US 12,349,969 B2
Biometric ocular measurements using deep learning
Robert Dimitri Angelopoulos, San Jose, CA (US); and Bryan Stanfill, Mansfield, TX (US)
Assigned to Alcon Inc., Fribourg (CH)
Filed by Alcon Inc., Fribourg (CH)
Filed on Oct. 14, 2021, as Appl. No. 17/501,868.
Claims priority of provisional application 63/113,860, filed on Nov. 14, 2020.
Prior Publication US 2022/0151482 A1, May 19, 2022
Int. Cl. A61B 3/00 (2006.01); A61B 3/10 (2006.01); G06N 3/08 (2023.01)
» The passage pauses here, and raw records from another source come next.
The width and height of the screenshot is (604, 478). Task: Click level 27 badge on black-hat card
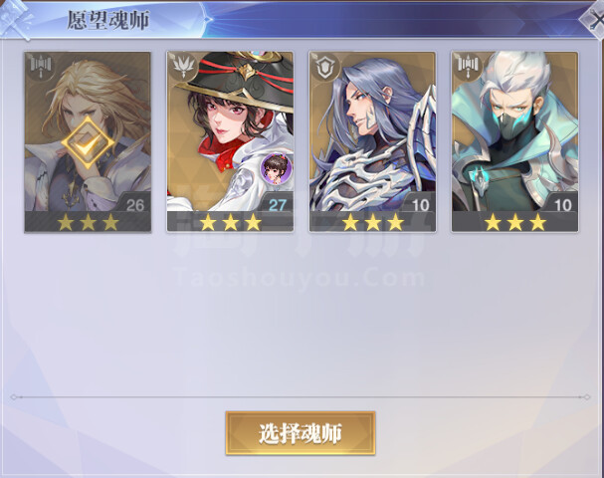coord(277,204)
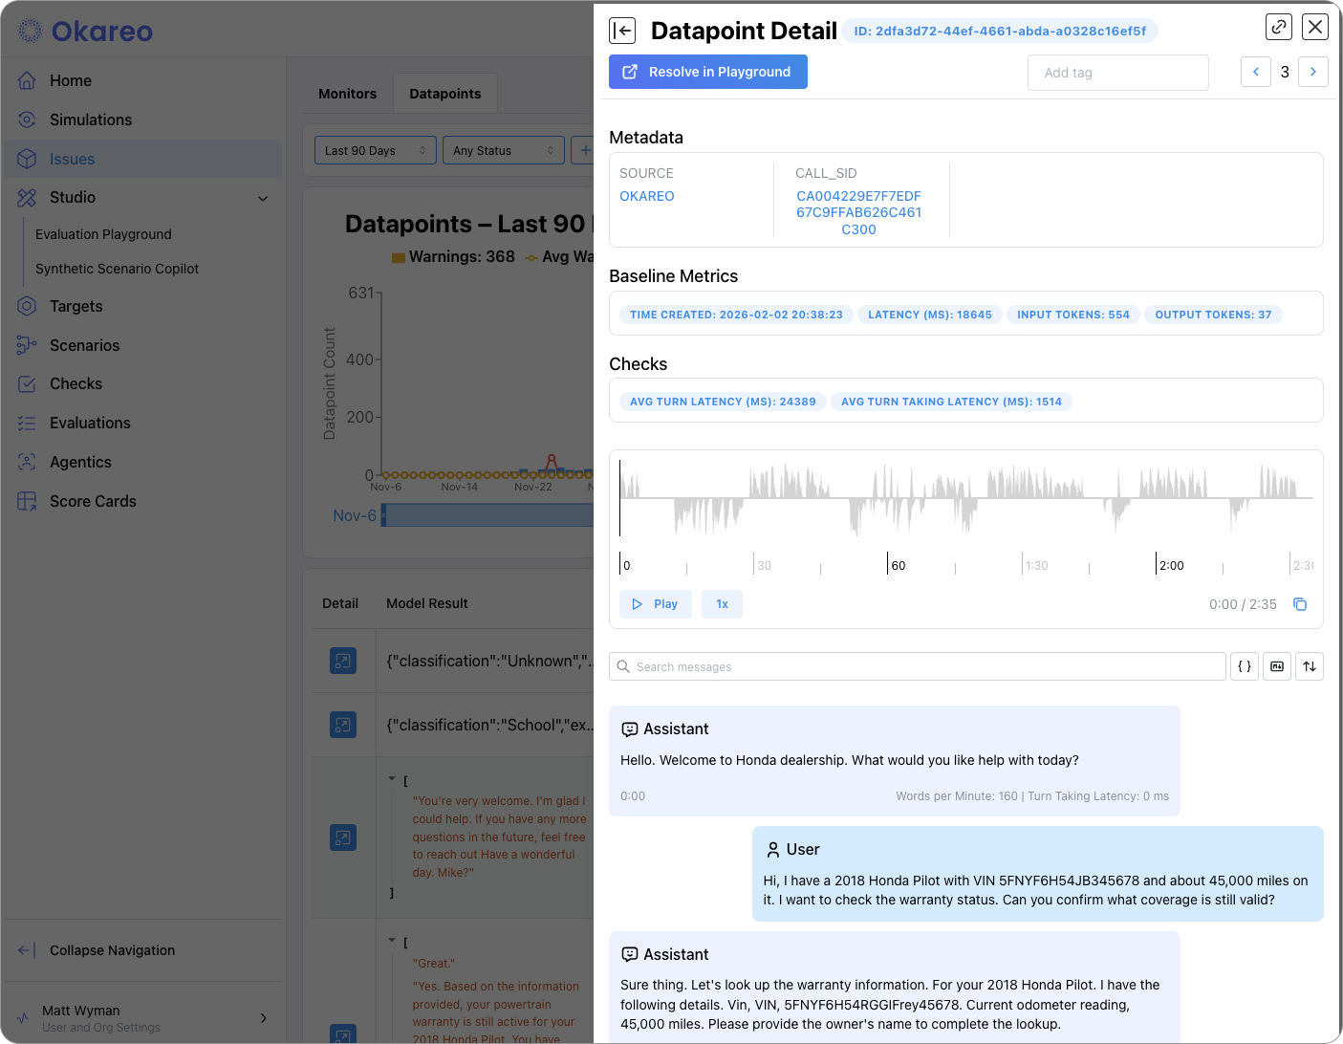
Task: Collapse the expanded model result array in the table
Action: [x=392, y=776]
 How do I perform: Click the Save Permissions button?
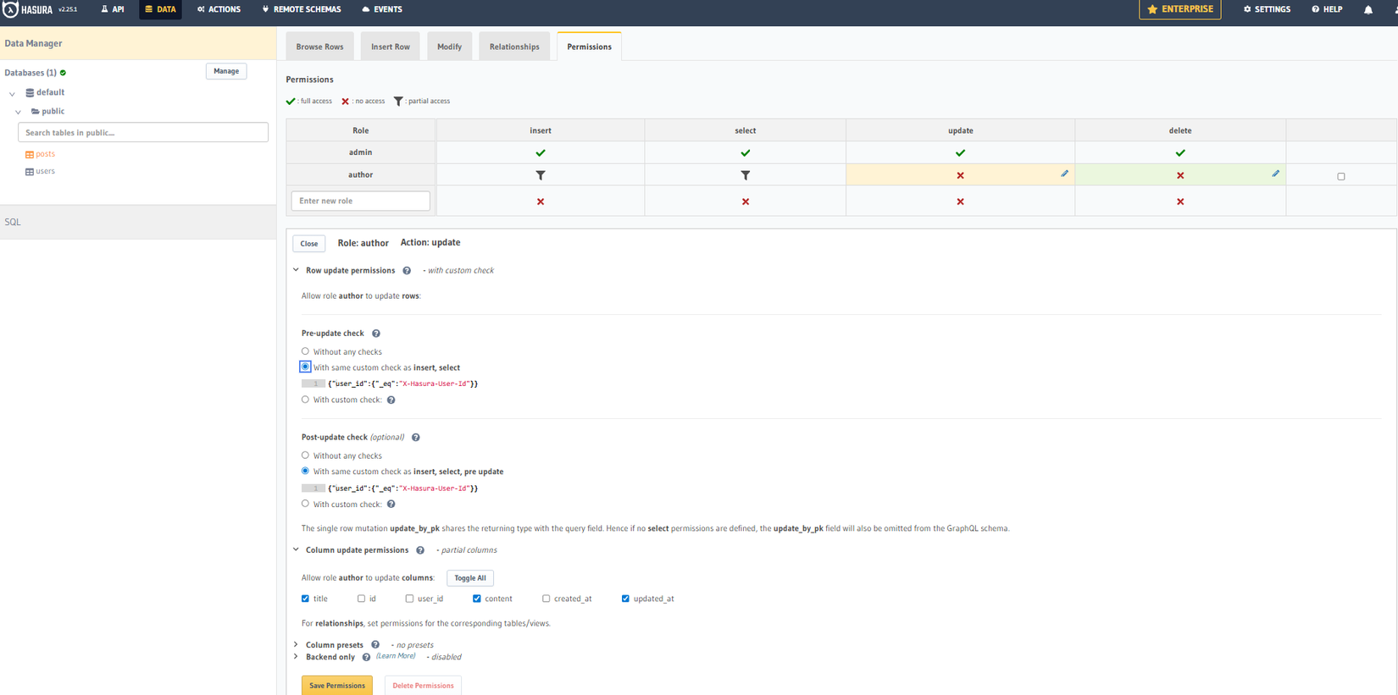click(336, 685)
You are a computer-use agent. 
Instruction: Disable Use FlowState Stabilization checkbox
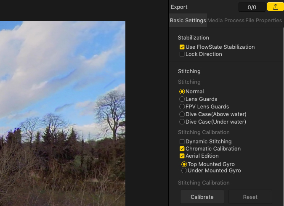[182, 47]
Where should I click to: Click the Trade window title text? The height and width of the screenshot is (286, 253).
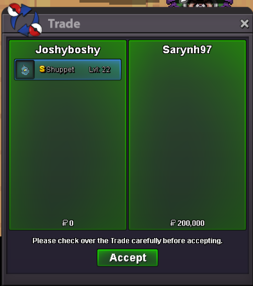[x=64, y=23]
CPC A61B 3/0025 (2013.01) [A61B 3/0058 (2013.01); A61B 3/102 (2013.01); G06N 3/08 (2013.01)] 1 Claim
OG exemplary drawing
 
1. A method for estimating biometric landmark dimensional measurements of a human eye, the method comprising:
receiving one or more ultrasonic images of the human eye via a host computer;
in response to receiving the one or more ultrasonic images, generating a preliminary set of landmark point locations in the one or more images via the host computer using a convolution neural network (CNN);
refining an image pixel intensity, contrast, and/or sharpness level of the preliminary set of landmark point locations to emphasize at least one landmark point location, using a post-hoc processing routine of the host computer, and to thereby generate a final set of estimated landmark point locations;
automatically measuring respective linear distances between different estimated landmark point locations in the final set of estimated landmark point locations to thereby generate the biometric landmark dimensional measurements, including an anterior chamber depth, a lens diameter, and/or a lens thickness of the human eye; and
outputting an annotated image and a data table inclusive of the linear distances.